=== DATA ===
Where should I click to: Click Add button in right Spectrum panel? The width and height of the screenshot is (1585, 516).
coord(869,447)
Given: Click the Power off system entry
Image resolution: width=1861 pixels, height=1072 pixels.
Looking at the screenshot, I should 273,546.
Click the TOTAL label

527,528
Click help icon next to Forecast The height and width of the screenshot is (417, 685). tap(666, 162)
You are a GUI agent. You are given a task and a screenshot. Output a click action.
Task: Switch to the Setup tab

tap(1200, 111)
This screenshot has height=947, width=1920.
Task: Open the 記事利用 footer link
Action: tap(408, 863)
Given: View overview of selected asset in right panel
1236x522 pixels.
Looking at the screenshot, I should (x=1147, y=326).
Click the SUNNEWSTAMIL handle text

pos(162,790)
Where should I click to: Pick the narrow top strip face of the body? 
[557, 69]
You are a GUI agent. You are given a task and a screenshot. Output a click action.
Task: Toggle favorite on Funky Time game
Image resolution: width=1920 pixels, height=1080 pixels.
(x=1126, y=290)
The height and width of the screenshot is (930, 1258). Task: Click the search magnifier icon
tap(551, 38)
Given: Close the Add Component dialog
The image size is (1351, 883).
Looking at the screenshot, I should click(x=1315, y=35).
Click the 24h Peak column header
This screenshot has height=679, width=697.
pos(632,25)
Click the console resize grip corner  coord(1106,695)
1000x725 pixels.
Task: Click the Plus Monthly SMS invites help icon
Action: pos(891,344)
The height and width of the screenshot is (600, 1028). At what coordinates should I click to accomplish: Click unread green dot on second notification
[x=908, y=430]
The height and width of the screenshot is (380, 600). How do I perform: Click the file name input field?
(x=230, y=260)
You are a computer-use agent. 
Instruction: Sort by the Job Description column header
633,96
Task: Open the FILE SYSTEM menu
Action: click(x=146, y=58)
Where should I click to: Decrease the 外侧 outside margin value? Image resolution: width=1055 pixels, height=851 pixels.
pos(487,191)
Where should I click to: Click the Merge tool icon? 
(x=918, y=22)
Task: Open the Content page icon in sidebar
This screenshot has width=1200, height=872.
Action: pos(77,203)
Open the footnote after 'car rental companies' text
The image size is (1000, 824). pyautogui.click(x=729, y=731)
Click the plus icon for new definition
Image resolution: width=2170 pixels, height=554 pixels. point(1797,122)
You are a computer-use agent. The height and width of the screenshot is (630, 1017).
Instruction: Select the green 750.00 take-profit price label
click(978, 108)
===
WHAT TO WORK ON —
What is needed is a word-for-word copy of all the records above.

RESULT OF THE TASK —
Where should I click to: Click Add button in right Spectrum panel? The width and height of the screenshot is (1585, 516).
coord(869,447)
Given: Click the Power off system entry
Image resolution: width=1861 pixels, height=1072 pixels.
Looking at the screenshot, I should 273,546.
Click the TOTAL label

527,528
Click help icon next to Forecast The height and width of the screenshot is (417, 685). tap(666, 162)
You are a GUI agent. You are given a task and a screenshot. Output a click action.
Task: Switch to the Setup tab

tap(1200, 111)
This screenshot has height=947, width=1920.
Task: Open the 記事利用 footer link
Action: tap(408, 863)
Given: View overview of selected asset in right panel
1236x522 pixels.
Looking at the screenshot, I should (x=1147, y=326).
Click the SUNNEWSTAMIL handle text

pos(162,790)
Where should I click to: Pick the narrow top strip face of the body? 
[557, 69]
You are a GUI agent. You are given a task and a screenshot. Output a click action.
Task: Toggle favorite on Funky Time game
Image resolution: width=1920 pixels, height=1080 pixels.
(x=1126, y=290)
The height and width of the screenshot is (930, 1258). Task: Click the search magnifier icon
tap(551, 38)
Given: Close the Add Component dialog
The image size is (1351, 883).
Looking at the screenshot, I should click(x=1315, y=35).
Click the 24h Peak column header
This screenshot has height=679, width=697.
pos(632,25)
Click the console resize grip corner  coord(1106,695)
1000x725 pixels.
Task: Click the Plus Monthly SMS invites help icon
Action: pos(891,344)
The height and width of the screenshot is (600, 1028). At what coordinates should I click to accomplish: Click unread green dot on second notification
[x=908, y=430]
The height and width of the screenshot is (380, 600). How do I perform: Click the file name input field?
(x=230, y=260)
You are a computer-use agent. 
Instruction: Sort by the Job Description column header
633,96
Task: Open the FILE SYSTEM menu
Action: click(x=146, y=58)
Where should I click to: Decrease the 外侧 outside margin value? Image resolution: width=1055 pixels, height=851 pixels.
pos(487,191)
Where should I click to: Click the Merge tool icon? 
(x=918, y=22)
Task: Open the Content page icon in sidebar
This screenshot has width=1200, height=872.
Action: pos(77,203)
Open the footnote after 'car rental companies' text
The image size is (1000, 824). pyautogui.click(x=729, y=731)
Click the plus icon for new definition
Image resolution: width=2170 pixels, height=554 pixels. point(1797,122)
You are a computer-use agent. The height and width of the screenshot is (630, 1017).
Instruction: Select the green 750.00 take-profit price label
click(978, 108)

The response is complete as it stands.